## Problem statement
Please format every line of the listing below as a JSON list of strings, one string per line, leaving out blank lines.

(Element and text location data)
(begin)
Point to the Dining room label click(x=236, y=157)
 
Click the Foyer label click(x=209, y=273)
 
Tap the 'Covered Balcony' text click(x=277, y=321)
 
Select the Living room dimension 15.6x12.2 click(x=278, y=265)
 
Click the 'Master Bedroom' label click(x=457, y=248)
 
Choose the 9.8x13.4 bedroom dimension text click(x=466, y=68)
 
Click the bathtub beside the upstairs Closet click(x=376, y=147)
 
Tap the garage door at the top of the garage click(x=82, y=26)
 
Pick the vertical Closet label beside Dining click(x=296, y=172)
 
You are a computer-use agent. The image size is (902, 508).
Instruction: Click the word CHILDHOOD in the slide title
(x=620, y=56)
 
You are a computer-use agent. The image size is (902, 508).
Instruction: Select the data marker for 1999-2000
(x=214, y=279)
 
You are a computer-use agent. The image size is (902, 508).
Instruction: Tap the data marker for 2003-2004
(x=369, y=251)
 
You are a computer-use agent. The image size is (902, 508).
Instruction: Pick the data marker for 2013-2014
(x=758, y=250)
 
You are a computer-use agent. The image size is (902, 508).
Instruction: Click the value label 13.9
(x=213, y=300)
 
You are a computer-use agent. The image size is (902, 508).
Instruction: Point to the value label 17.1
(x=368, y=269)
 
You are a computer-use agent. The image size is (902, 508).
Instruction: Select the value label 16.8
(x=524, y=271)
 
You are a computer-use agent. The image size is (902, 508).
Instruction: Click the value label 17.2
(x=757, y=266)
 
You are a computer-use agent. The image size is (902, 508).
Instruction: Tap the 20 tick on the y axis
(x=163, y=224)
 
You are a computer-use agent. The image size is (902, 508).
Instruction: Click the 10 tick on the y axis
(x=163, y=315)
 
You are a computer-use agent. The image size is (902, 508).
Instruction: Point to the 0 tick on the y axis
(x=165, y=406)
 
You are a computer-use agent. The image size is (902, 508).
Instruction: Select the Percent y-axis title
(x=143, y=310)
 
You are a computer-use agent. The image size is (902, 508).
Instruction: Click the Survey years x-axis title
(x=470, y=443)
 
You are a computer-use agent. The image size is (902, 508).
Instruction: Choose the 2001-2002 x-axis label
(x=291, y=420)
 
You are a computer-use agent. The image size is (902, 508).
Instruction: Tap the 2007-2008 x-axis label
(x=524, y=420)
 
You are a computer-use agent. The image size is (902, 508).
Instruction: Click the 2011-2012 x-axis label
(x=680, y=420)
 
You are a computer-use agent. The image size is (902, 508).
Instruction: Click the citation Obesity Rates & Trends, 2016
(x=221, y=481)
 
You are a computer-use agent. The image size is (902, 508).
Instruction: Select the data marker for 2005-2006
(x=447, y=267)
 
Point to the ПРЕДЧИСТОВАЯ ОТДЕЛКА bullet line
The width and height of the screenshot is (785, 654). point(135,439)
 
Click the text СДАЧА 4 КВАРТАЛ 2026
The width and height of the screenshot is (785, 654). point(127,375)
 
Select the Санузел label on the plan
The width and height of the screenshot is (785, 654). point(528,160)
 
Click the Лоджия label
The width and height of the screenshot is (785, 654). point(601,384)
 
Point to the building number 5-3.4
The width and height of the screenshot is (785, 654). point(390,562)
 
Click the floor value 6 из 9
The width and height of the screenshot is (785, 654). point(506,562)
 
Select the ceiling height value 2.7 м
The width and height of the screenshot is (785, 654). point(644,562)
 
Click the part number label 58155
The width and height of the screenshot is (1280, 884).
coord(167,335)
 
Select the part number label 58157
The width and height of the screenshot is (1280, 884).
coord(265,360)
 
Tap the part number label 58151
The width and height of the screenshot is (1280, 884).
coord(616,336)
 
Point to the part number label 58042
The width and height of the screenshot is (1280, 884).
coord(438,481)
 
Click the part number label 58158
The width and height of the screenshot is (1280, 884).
(end)
## Solution to the problem
[
  "Point to the Dining room label click(x=236, y=157)",
  "Click the Foyer label click(x=209, y=273)",
  "Tap the 'Covered Balcony' text click(x=277, y=321)",
  "Select the Living room dimension 15.6x12.2 click(x=278, y=265)",
  "Click the 'Master Bedroom' label click(x=457, y=248)",
  "Choose the 9.8x13.4 bedroom dimension text click(x=466, y=68)",
  "Click the bathtub beside the upstairs Closet click(x=376, y=147)",
  "Tap the garage door at the top of the garage click(x=82, y=26)",
  "Pick the vertical Closet label beside Dining click(x=296, y=172)",
  "You are a computer-use agent. The image size is (902, 508).",
  "Instruction: Click the word CHILDHOOD in the slide title",
  "(x=620, y=56)",
  "You are a computer-use agent. The image size is (902, 508).",
  "Instruction: Select the data marker for 1999-2000",
  "(x=214, y=279)",
  "You are a computer-use agent. The image size is (902, 508).",
  "Instruction: Tap the data marker for 2003-2004",
  "(x=369, y=251)",
  "You are a computer-use agent. The image size is (902, 508).",
  "Instruction: Pick the data marker for 2013-2014",
  "(x=758, y=250)",
  "You are a computer-use agent. The image size is (902, 508).",
  "Instruction: Click the value label 13.9",
  "(x=213, y=300)",
  "You are a computer-use agent. The image size is (902, 508).",
  "Instruction: Point to the value label 17.1",
  "(x=368, y=269)",
  "You are a computer-use agent. The image size is (902, 508).",
  "Instruction: Select the value label 16.8",
  "(x=524, y=271)",
  "You are a computer-use agent. The image size is (902, 508).",
  "Instruction: Click the value label 17.2",
  "(x=757, y=266)",
  "You are a computer-use agent. The image size is (902, 508).",
  "Instruction: Tap the 20 tick on the y axis",
  "(x=163, y=224)",
  "You are a computer-use agent. The image size is (902, 508).",
  "Instruction: Click the 10 tick on the y axis",
  "(x=163, y=315)",
  "You are a computer-use agent. The image size is (902, 508).",
  "Instruction: Point to the 0 tick on the y axis",
  "(x=165, y=406)",
  "You are a computer-use agent. The image size is (902, 508).",
  "Instruction: Select the Percent y-axis title",
  "(x=143, y=310)",
  "You are a computer-use agent. The image size is (902, 508).",
  "Instruction: Click the Survey years x-axis title",
  "(x=470, y=443)",
  "You are a computer-use agent. The image size is (902, 508).",
  "Instruction: Choose the 2001-2002 x-axis label",
  "(x=291, y=420)",
  "You are a computer-use agent. The image size is (902, 508).",
  "Instruction: Tap the 2007-2008 x-axis label",
  "(x=524, y=420)",
  "You are a computer-use agent. The image size is (902, 508).",
  "Instruction: Click the 2011-2012 x-axis label",
  "(x=680, y=420)",
  "You are a computer-use agent. The image size is (902, 508).",
  "Instruction: Click the citation Obesity Rates & Trends, 2016",
  "(x=221, y=481)",
  "You are a computer-use agent. The image size is (902, 508).",
  "Instruction: Select the data marker for 2005-2006",
  "(x=447, y=267)",
  "Point to the ПРЕДЧИСТОВАЯ ОТДЕЛКА bullet line",
  "The width and height of the screenshot is (785, 654). point(135,439)",
  "Click the text СДАЧА 4 КВАРТАЛ 2026",
  "The width and height of the screenshot is (785, 654). point(127,375)",
  "Select the Санузел label on the plan",
  "The width and height of the screenshot is (785, 654). point(528,160)",
  "Click the Лоджия label",
  "The width and height of the screenshot is (785, 654). point(601,384)",
  "Point to the building number 5-3.4",
  "The width and height of the screenshot is (785, 654). point(390,562)",
  "Click the floor value 6 из 9",
  "The width and height of the screenshot is (785, 654). point(506,562)",
  "Select the ceiling height value 2.7 м",
  "The width and height of the screenshot is (785, 654). point(644,562)",
  "Click the part number label 58155",
  "The width and height of the screenshot is (1280, 884).",
  "coord(167,335)",
  "Select the part number label 58157",
  "The width and height of the screenshot is (1280, 884).",
  "coord(265,360)",
  "Tap the part number label 58151",
  "The width and height of the screenshot is (1280, 884).",
  "coord(616,336)",
  "Point to the part number label 58042",
  "The width and height of the screenshot is (1280, 884).",
  "coord(438,481)",
  "Click the part number label 58158",
  "The width and height of the screenshot is (1280, 884)."
]